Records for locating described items

----

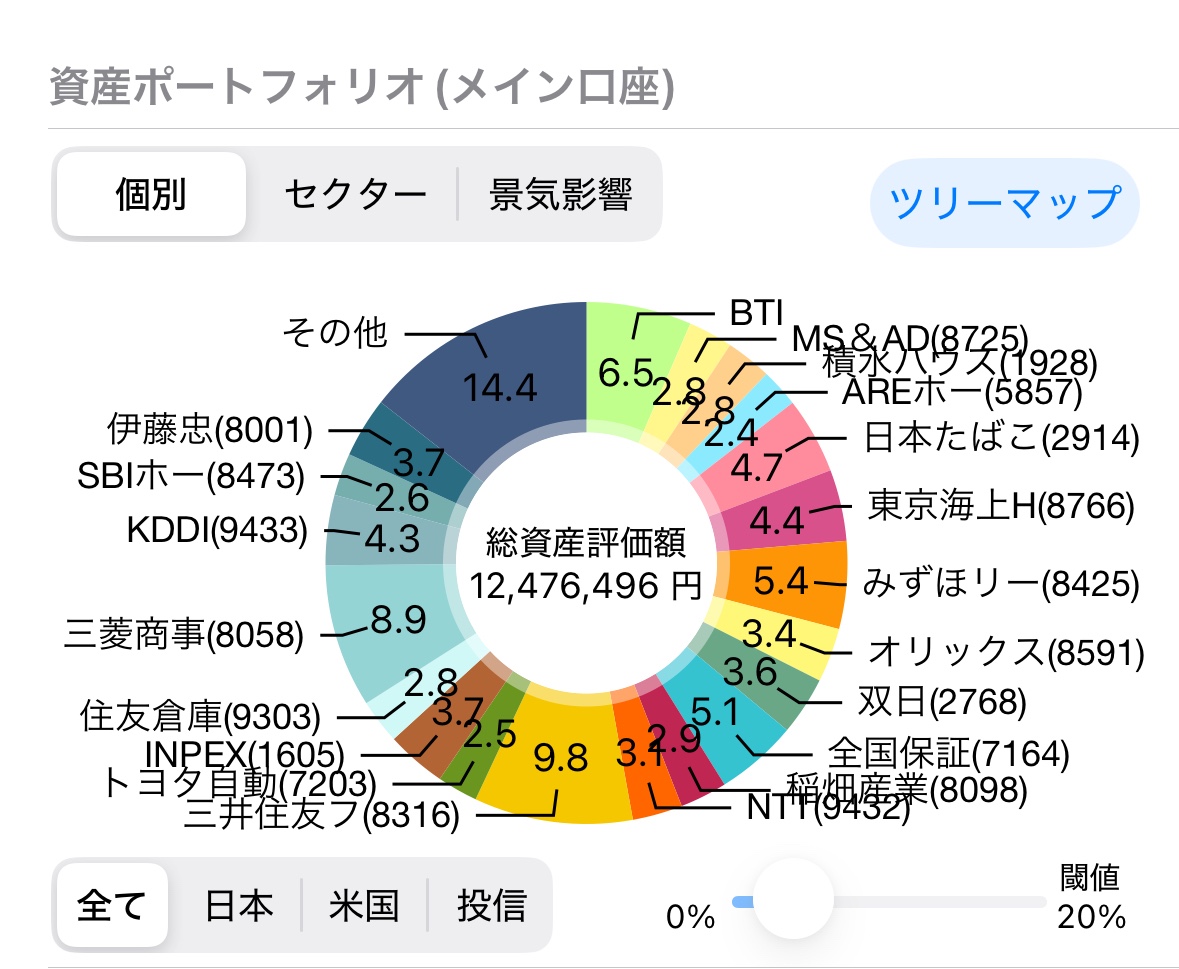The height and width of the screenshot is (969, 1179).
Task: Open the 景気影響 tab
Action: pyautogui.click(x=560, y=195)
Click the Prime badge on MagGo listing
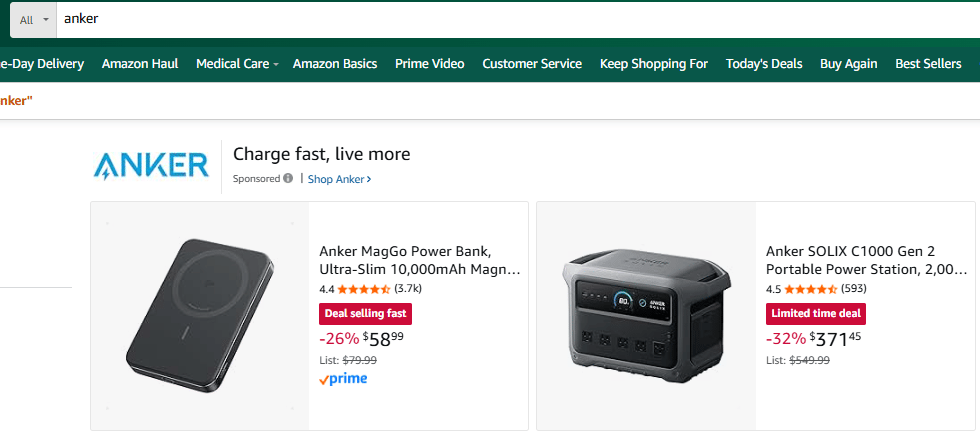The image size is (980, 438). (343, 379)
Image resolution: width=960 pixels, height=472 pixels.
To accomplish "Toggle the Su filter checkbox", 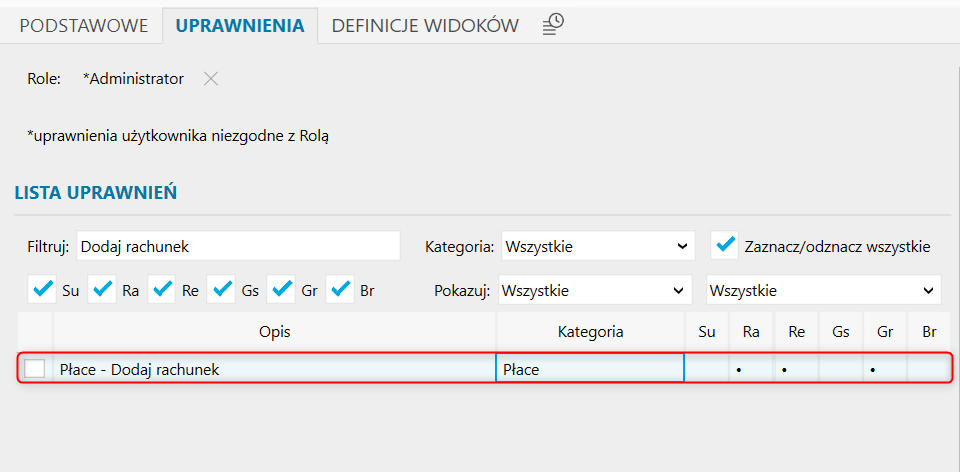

----

PROBLEM DESCRIPTION:
Copy every one of the records above word for word, leaving out the pictures.

OUTPUT BELOW:
The height and width of the screenshot is (969, 1179).
Task: Open the 景気影響 tab
Action: pyautogui.click(x=560, y=195)
Click the Prime badge on MagGo listing
The image size is (980, 438). (343, 379)
Image resolution: width=960 pixels, height=472 pixels.
To accomplish "Toggle the Su filter checkbox", 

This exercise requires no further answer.